## What to do
Give back all the entries below. Omit none of them.

(Pixel coordinate grounding data)
┌────────

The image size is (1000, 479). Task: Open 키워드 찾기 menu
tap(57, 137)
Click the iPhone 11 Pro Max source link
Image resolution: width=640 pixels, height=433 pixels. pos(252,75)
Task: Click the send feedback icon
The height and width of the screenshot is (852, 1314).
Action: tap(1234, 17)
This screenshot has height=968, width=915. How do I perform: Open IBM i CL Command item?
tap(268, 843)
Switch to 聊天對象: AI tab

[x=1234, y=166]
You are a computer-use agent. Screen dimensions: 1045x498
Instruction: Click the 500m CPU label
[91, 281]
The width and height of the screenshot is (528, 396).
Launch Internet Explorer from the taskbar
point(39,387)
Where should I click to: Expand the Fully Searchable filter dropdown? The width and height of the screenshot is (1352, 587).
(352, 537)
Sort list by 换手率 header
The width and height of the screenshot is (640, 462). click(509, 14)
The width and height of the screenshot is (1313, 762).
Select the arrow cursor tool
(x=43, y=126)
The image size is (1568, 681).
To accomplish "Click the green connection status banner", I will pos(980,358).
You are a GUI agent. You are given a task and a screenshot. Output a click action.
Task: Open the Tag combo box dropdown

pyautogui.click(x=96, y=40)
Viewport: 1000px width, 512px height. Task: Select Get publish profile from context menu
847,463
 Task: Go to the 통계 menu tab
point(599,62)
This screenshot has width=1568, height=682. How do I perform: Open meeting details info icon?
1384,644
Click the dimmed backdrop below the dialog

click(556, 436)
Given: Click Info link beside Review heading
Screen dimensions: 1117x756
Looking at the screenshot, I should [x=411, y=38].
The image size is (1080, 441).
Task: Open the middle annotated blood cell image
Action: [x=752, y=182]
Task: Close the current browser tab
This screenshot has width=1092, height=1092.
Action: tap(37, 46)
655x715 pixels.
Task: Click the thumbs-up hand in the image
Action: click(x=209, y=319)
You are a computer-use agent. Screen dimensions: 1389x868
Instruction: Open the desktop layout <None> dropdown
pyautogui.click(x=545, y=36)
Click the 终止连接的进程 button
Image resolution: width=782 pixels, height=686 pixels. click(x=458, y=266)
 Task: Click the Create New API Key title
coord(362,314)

└────────

## Reply to the exercise
The image size is (1000, 479). Task: Open 키워드 찾기 menu
tap(57, 137)
Click the iPhone 11 Pro Max source link
Image resolution: width=640 pixels, height=433 pixels. pos(252,75)
Task: Click the send feedback icon
The height and width of the screenshot is (852, 1314).
Action: tap(1234, 17)
This screenshot has height=968, width=915. How do I perform: Open IBM i CL Command item?
tap(268, 843)
Switch to 聊天對象: AI tab

[x=1234, y=166]
You are a computer-use agent. Screen dimensions: 1045x498
Instruction: Click the 500m CPU label
[91, 281]
The width and height of the screenshot is (528, 396).
Launch Internet Explorer from the taskbar
point(39,387)
Where should I click to: Expand the Fully Searchable filter dropdown? The width and height of the screenshot is (1352, 587).
(352, 537)
Sort list by 换手率 header
The width and height of the screenshot is (640, 462). click(509, 14)
The width and height of the screenshot is (1313, 762).
Select the arrow cursor tool
(x=43, y=126)
The image size is (1568, 681).
To accomplish "Click the green connection status banner", I will pos(980,358).
You are a GUI agent. You are given a task and a screenshot. Output a click action.
Task: Open the Tag combo box dropdown

pyautogui.click(x=96, y=40)
Viewport: 1000px width, 512px height. Task: Select Get publish profile from context menu
847,463
 Task: Go to the 통계 menu tab
point(599,62)
This screenshot has width=1568, height=682. How do I perform: Open meeting details info icon?
1384,644
Click the dimmed backdrop below the dialog

click(556, 436)
Given: Click Info link beside Review heading
Screen dimensions: 1117x756
Looking at the screenshot, I should [x=411, y=38].
The image size is (1080, 441).
Task: Open the middle annotated blood cell image
Action: [x=752, y=182]
Task: Close the current browser tab
This screenshot has width=1092, height=1092.
Action: tap(37, 46)
655x715 pixels.
Task: Click the thumbs-up hand in the image
Action: click(x=209, y=319)
You are a computer-use agent. Screen dimensions: 1389x868
Instruction: Open the desktop layout <None> dropdown
pyautogui.click(x=545, y=36)
Click the 终止连接的进程 button
Image resolution: width=782 pixels, height=686 pixels. click(x=458, y=266)
 Task: Click the Create New API Key title
coord(362,314)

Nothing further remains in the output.